Exercise instructions.
Each line from the one that includes "How do I perform: Copy" to the last line of the data below should be set down exactly; no other lines are wanted.

Data section.
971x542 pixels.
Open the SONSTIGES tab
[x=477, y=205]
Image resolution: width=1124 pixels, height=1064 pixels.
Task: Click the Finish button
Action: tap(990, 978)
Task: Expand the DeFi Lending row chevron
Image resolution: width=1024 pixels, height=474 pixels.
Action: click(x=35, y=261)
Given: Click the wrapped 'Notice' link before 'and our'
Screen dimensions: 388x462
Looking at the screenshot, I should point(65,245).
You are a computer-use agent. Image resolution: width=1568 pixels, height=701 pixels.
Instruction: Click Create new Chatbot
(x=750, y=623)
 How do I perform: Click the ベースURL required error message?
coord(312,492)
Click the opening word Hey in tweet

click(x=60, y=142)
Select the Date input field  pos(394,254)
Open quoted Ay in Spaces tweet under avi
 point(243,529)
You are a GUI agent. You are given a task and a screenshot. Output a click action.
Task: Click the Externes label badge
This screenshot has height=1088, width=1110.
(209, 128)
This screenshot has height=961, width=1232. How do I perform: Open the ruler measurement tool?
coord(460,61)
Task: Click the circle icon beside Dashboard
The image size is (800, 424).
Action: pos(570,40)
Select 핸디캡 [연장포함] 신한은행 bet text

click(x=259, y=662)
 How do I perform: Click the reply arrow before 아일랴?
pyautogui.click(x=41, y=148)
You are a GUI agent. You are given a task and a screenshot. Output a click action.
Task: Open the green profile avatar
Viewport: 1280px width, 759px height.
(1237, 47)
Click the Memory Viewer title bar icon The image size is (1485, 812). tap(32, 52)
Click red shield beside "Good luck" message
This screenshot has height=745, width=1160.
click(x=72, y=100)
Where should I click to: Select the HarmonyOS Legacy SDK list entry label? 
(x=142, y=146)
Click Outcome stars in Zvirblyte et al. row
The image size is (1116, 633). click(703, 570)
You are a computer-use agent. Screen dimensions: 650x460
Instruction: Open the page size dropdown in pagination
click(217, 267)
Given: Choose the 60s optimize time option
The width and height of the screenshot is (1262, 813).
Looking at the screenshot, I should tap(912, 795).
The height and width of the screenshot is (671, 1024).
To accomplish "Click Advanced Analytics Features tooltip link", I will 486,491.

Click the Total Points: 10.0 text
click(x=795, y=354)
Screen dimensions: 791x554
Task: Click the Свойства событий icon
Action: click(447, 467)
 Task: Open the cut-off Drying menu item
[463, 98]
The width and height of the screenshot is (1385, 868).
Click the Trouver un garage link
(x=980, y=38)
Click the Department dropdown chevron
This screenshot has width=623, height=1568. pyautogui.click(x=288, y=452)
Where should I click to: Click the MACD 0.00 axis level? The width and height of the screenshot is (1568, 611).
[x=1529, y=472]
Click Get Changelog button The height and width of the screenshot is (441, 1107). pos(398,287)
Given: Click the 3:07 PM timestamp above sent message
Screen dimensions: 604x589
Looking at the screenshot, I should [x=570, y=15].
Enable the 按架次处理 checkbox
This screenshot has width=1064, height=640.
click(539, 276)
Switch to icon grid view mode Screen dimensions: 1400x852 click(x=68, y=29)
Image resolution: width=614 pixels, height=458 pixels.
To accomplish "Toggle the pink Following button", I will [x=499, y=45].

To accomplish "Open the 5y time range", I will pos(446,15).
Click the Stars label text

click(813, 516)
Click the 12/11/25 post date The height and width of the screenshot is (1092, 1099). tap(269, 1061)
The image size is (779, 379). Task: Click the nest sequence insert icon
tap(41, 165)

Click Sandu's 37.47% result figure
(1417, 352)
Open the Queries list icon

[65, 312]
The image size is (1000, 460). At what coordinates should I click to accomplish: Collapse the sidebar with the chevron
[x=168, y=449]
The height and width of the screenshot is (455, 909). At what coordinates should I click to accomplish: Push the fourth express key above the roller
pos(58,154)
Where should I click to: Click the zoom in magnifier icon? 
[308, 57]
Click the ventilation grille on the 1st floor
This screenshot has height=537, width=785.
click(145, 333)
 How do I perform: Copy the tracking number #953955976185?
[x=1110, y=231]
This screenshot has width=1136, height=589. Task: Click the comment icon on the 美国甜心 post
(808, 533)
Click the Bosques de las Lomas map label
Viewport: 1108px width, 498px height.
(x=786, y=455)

Finished task.
 How do I perform: Copy the tracking number #953955976185?
[x=1110, y=231]
This screenshot has width=1136, height=589. Task: Click the comment icon on the 美国甜心 post
(808, 533)
Click the Bosques de las Lomas map label
Viewport: 1108px width, 498px height.
(x=786, y=455)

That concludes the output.